Cong's wife Zhang Hu (张沪), who was also a reporter at Beijing Daily, was condemned as a rightist at the same time for criticizing excessive formalism and bureaucracy at her employer. After being publicly humiliated, she attempted to kill herself by taking sleeping pills, but was saved (she later attempted suicide for a second time during the Cultural Revolution and was saved again). The couple were both arrested and sent to different laogai ("reform through labor") camps, leaving their infant son with Cong's mother. Cong and Zhang did not see each other for more than a year, until they were both sent to Qinghe Farm, a notorious labor camp outside of Tianjin. A kind prison guard arranged to have him stay overnight at her camp.

Cong endured 20 years in a variety of laogai camps, even after his "rightist" label was removed. He worked in coal mines, quarried rocks, dug graves and transported manure.

==Post-laogai career and "High Wall Literature"==
After the death of Mao Zedong and the end of the Cultural Revolution in 1976, Cong was released and rehabilitated in 1978. He eagerly resumed writing, using his laogai experience as an inspiration. In 1979, he published the novella The Blood-Stained Magnolias under the High Wall (大墙下的红玉兰), about a labor camp inmate being killed by the camp guard. The first Chinese novel about laogai camps, it initiated the "High Wall" genre of literature (大墙文学; "high wall" being a euphemism for prison), which reflects on the traumas suffered by political prisoners in the camps during the Anti-Rightist Campaign and the Cultural Revolution.
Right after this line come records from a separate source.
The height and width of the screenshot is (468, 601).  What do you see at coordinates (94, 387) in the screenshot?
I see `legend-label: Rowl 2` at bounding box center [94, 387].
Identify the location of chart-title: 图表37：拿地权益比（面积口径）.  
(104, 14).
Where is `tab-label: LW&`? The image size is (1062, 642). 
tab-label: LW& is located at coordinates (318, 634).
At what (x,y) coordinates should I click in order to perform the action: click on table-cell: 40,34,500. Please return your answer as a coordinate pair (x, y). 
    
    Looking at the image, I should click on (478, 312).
Writer Wang Meng, who served as China's Minister of Culture, called Cong the "Father of High Wall Literature".

Cong subsequently wrote a number of works in the "High Wall" genre, including the novella Snow Falling Silently onto the Yellow River (雪落黄河静无声), the long novel The Fugitive (逃犯), which consists of three novellas, and the novella Grave Stone for a Cat. In 1988, he published the first two parts of his memoir Entering Chaos (走向混沌). After conducting further research and revisiting the labor camps he had worked at, he published the third and fourth parts of the memoir to much acclaim. They attest to the "horror, cruelty, and absurdity" of the laogai system, which is often compared with the Gulag system of the Soviet Union.
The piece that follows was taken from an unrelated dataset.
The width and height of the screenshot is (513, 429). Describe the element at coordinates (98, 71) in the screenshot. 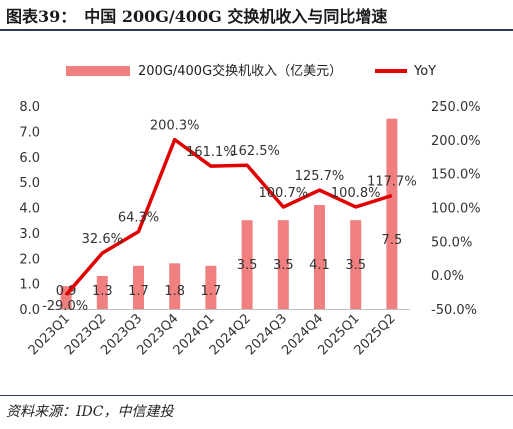

I see `legend-swatch-revenue` at that location.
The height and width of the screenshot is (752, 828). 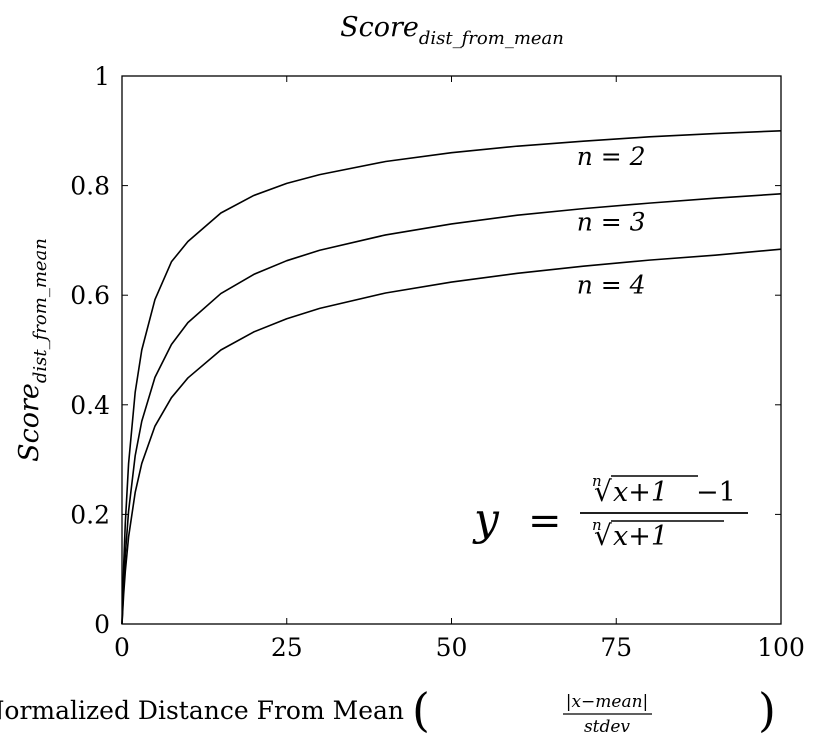 What do you see at coordinates (202, 710) in the screenshot?
I see `x-axis-label-text: Normalized Distance From Mean` at bounding box center [202, 710].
In 1982, Cong revised the novel Grass in the Northern Country (北国草). He had begun writing the novel in 1955, but lost the manuscript during the Cultural Revolution. He was able to recover it after his release from laogai, and finally published the book in 1984. He received more than 1,000 letters from readers after its publication. The novel won four national and municipal literature prizes. He also published a collection of short stories Drinking Soul Going West (酒魂西行) in 1990, and the autobiographical novel Naked Snow (裸雪) in 1994. The latter, written from a child's perspective and set in the Republican era of Cong's childhood, is vastly different from his typical laogai fiction.

Cong's works have been highly influential in post-Mao China. They have been translated into English, French, German, Japanese and Serbian. Although known for his works about the "Chinese Gulag", Cong did not want to be compared to the Soviet writer Aleksandr Solzhenitsyn and wrote the essay "I Am Not Solzhenitsyn". He criticized Solzhenitsyn for being too one-sided and negative, recalling his personal experience with a kind prison guard.

Cong served as chief editor of the Writers Publishing House, but was forced to resign after the 1989 Tiananmen Square protests.

He died on 29 October 2019 in Beijing, aged 86.